Work order:
The output should be every line below, retyped exactly, with no images.

(Pixel coordinate grounding data)
-- Opening Marker --
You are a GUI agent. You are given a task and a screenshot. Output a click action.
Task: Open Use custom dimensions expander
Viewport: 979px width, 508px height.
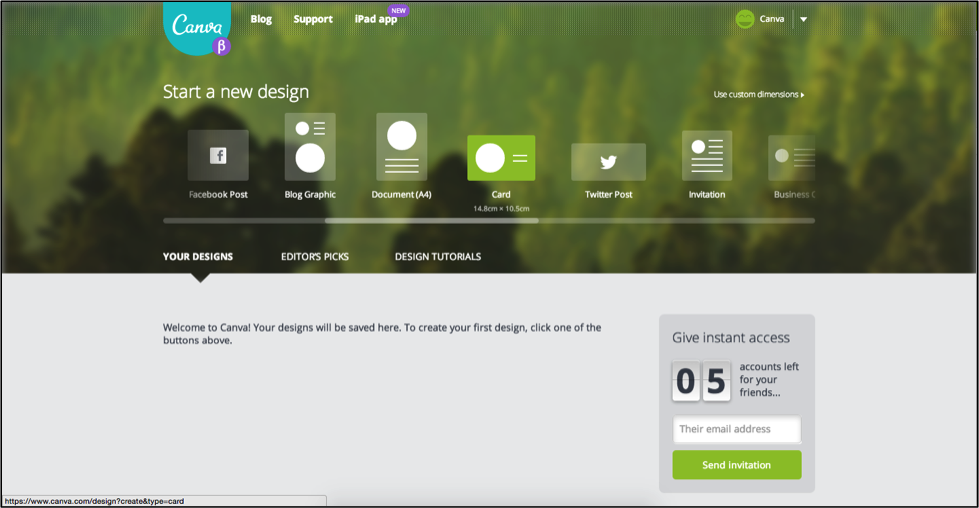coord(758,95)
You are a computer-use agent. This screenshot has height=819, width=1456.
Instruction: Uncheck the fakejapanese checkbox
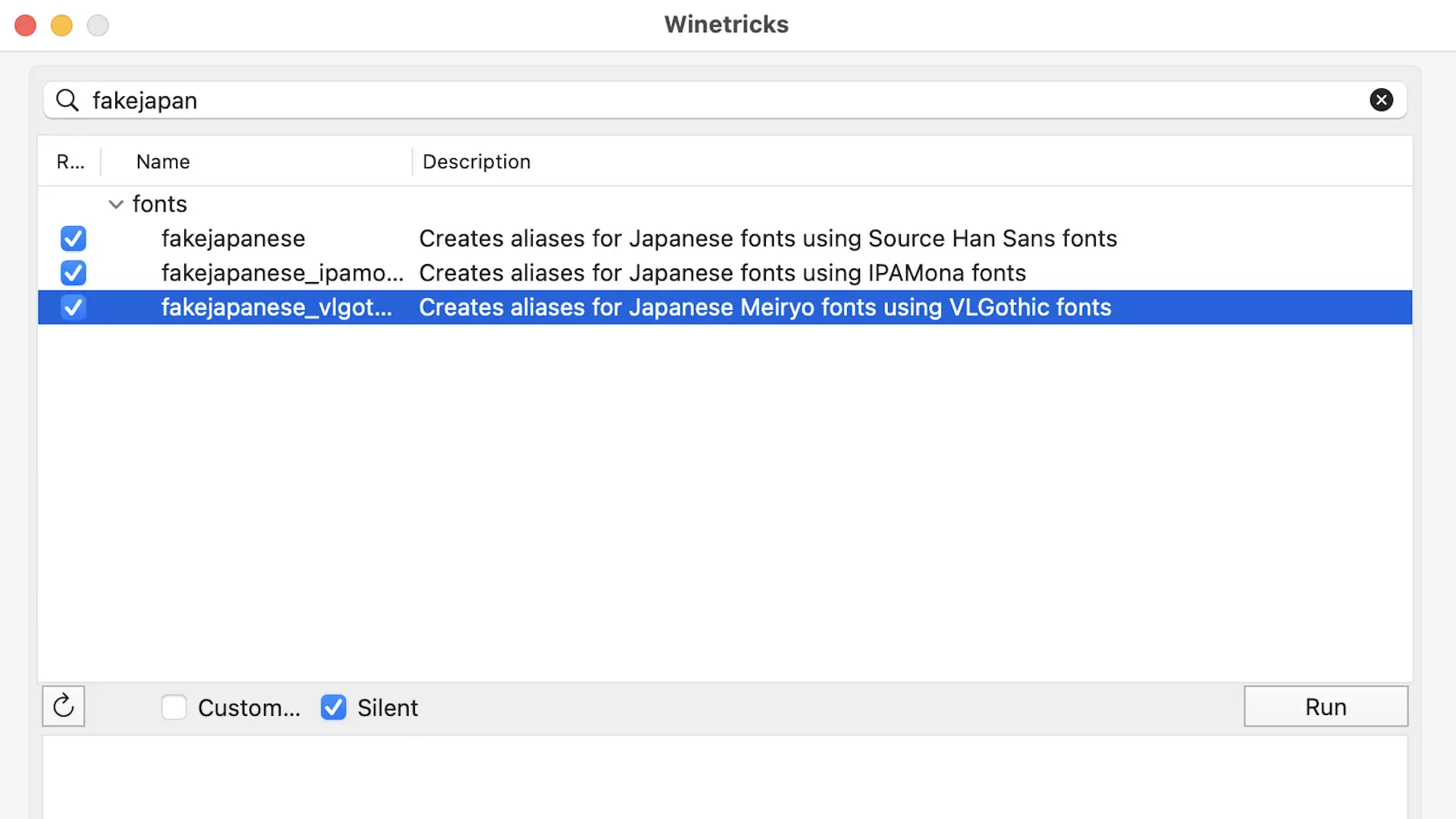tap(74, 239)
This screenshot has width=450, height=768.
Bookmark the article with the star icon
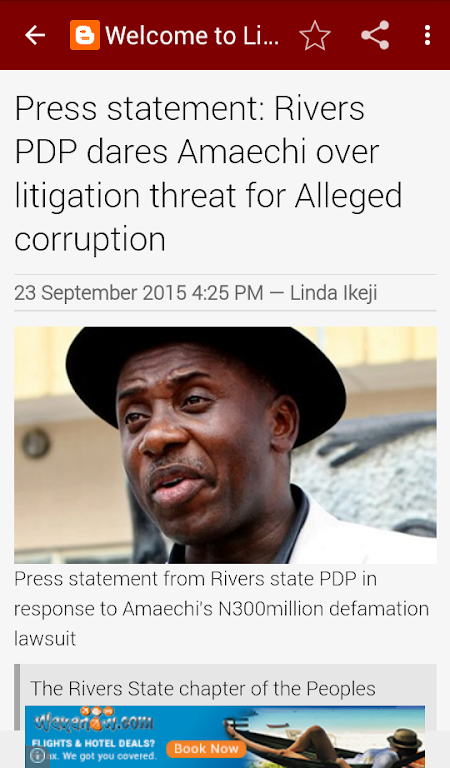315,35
-- Closing Marker --
Final answer:
You are a GUI agent. You are given a task and a screenshot. Output a click action.
Task: Open Use custom dimensions expander
Viewport: 979px width, 508px height.
coord(758,95)
You are a computer-use agent. This screenshot has height=819, width=1456.
Instruction: Uncheck the fakejapanese checkbox
tap(74, 239)
This screenshot has width=450, height=768.
Bookmark the article with the star icon
315,35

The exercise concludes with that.